19世紀末に提唱され、1960年代に海洋底の拡大を説明する説として注目されたが、プレートテクトニクスの台頭とともに影響力を失っている。
1889年、および1909年にイタリアの地質学者ロベルト・マントヴァーニが短い論文で地球の熱膨張による地殻の拡張という仮説を発表した。マントヴァーニの説は、かつての地球は大陸地殻にほぼ覆われていて、それが地球内部の熱膨張により火山活動が起こり、地殻が引き裂かれ海が誕生したというもので、大陸移動説のアルフレート・ヴェーゲナーによって彼の著書『大陸と海洋の起源』で紹介されている。

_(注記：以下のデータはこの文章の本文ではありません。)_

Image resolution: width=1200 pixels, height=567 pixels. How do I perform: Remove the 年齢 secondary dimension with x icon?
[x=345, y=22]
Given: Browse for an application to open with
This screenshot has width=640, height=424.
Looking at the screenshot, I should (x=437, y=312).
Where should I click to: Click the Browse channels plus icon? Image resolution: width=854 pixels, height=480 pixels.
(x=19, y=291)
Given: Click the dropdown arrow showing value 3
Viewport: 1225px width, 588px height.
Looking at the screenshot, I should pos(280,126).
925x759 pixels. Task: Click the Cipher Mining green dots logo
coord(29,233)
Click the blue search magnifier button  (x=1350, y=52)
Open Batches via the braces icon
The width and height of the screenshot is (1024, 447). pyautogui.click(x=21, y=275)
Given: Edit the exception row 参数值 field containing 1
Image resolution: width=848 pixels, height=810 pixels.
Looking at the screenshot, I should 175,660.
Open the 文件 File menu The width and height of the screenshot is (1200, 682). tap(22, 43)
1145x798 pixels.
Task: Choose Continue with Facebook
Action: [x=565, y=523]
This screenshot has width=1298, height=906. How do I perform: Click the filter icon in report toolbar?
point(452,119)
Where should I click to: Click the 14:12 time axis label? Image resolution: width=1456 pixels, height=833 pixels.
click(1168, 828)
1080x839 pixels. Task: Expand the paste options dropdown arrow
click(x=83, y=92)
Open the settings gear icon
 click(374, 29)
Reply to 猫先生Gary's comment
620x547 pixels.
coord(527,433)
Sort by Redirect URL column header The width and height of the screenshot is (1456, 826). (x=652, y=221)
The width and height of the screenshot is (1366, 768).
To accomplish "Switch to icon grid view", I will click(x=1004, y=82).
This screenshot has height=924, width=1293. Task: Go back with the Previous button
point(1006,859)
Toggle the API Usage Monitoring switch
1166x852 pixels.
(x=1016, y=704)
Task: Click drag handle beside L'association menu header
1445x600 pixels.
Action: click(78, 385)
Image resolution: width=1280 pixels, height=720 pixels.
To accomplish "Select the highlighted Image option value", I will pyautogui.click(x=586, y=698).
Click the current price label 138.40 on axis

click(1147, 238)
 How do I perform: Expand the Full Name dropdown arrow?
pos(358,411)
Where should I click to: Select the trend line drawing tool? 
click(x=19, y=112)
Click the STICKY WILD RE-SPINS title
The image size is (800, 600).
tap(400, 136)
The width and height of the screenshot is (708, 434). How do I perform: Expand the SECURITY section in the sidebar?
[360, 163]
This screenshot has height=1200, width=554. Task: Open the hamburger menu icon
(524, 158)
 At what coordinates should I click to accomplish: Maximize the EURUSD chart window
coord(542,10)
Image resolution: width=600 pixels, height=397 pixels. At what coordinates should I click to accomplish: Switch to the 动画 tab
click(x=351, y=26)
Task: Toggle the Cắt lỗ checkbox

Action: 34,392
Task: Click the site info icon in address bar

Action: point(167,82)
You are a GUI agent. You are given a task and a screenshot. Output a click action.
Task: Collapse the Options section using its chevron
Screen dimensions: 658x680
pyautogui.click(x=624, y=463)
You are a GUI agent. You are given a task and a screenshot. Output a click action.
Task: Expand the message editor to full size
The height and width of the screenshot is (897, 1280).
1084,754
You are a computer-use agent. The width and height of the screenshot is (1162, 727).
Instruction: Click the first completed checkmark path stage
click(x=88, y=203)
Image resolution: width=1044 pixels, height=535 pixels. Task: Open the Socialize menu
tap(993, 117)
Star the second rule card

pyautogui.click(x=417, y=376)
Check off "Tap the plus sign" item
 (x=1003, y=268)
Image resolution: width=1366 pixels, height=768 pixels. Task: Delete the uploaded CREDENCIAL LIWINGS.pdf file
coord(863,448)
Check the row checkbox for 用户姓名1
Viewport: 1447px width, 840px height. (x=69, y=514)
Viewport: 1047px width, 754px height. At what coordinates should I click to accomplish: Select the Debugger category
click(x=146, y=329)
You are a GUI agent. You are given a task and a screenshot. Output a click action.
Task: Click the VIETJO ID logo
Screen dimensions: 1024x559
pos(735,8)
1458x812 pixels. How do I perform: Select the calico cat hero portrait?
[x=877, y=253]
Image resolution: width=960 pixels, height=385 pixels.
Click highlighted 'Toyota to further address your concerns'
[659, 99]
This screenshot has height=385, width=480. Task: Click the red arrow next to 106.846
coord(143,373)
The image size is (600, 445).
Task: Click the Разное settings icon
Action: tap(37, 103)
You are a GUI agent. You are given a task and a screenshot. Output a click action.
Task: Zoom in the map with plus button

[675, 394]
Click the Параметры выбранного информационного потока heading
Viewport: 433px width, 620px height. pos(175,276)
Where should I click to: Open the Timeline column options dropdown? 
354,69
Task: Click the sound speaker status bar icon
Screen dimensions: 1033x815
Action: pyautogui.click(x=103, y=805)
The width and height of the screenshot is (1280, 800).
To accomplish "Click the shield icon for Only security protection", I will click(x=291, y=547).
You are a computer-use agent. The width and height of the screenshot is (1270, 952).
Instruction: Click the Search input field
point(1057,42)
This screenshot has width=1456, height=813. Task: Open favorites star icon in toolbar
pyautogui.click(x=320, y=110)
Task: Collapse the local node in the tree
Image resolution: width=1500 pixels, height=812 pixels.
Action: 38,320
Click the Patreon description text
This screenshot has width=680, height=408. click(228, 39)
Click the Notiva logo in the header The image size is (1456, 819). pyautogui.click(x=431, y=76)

ただ、ヴェーゲナーはマントヴァーニの説は支持しなかった。
1950年代にオーストラリアの地質学者サミュエル・ウォーレン・ケアリーが、大陸移動を説明する説として再び取り上げ、この説の中心的な論客となった。彼は「プレートテクトニクス」という語を考案したことで知られるが、そのメカニズムとして考えていたのは地球の膨張だった。
その後、1963年に海洋底の地磁気の縞模様の説明にフレデリック・ヴァインとドラモンド・マシューズや二人とは独立にローレンス・モーレイによってテープレコーダ仮説(ヴァイン=マシューズ=モーレイ仮説)が提唱され、大西洋が大西洋中央海嶺を中心に左右に拡大していることが確実になってくると、そのメカニズムの説明に地球膨張説が注目された。
大西洋が現在の規模まで拡大するためには年4mmから8mmの膨張が必要と見積もられていた。ところが膨張説が提唱された同じ頃にデボン紀のサンゴの年輪模様の発達経過が見積られ、地球の膨張が多くとも年0.6mm以下という研究データが発表され[1]、膨張説の有力な反証とされた。さらに膨張説では地殻は基本的に拡大していくため海洋プレートの生産はあっても沈み込みによる消滅はないとされていたが、深発地震の和達-ベニオフ帯の存在や海溝に潜り込むような形のギヨーの存在が知られるようになり、海洋底拡大説・マントル対流説によるプレートの沈み込みを支持する研究者が圧倒的になり、膨張説は支持されなくなっていった。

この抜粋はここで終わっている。